▶ Provided entries

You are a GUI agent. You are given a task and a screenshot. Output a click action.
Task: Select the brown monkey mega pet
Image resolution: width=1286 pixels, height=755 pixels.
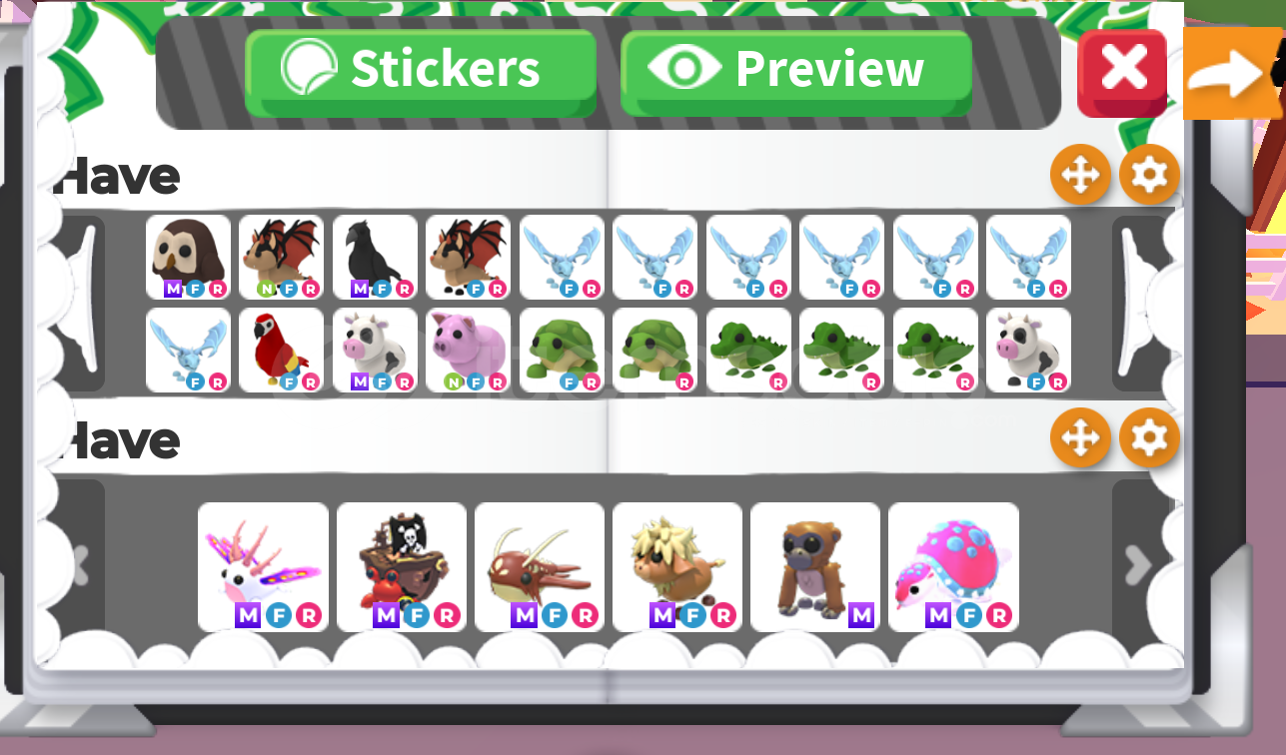click(815, 567)
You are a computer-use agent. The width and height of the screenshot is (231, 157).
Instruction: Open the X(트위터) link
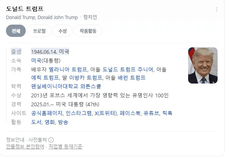coord(106,113)
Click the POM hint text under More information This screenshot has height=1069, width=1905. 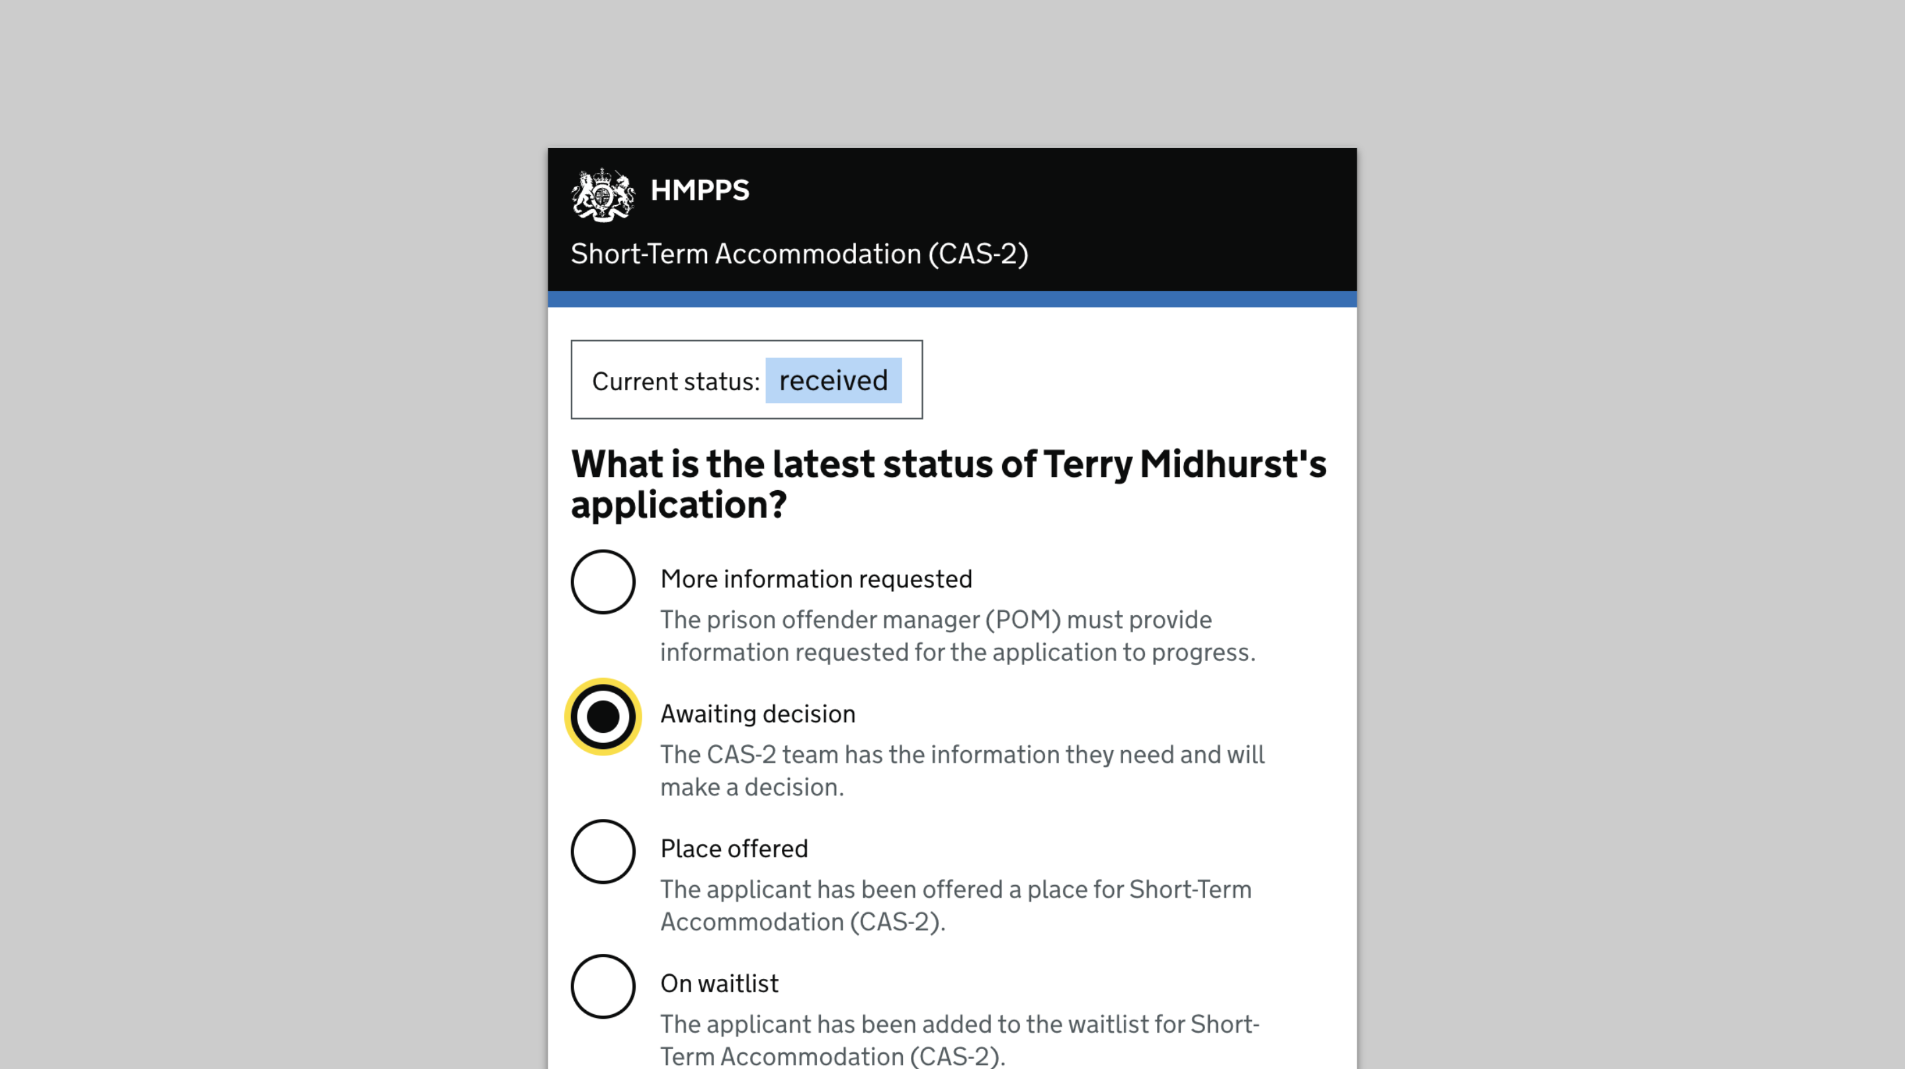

▶ What this task involves
Each entry should be set down exactly, pictures excluded.

▶ Response area
You are a GUI agent. You are given a task and a screenshot. Output a click action.
Task: Select the brown monkey mega pet
Image resolution: width=1286 pixels, height=755 pixels.
click(815, 567)
You are a computer-use agent. The width and height of the screenshot is (231, 157).
Instruction: Open the X(트위터) link
coord(106,113)
Click the POM hint text under More information This screenshot has height=1069, width=1905. 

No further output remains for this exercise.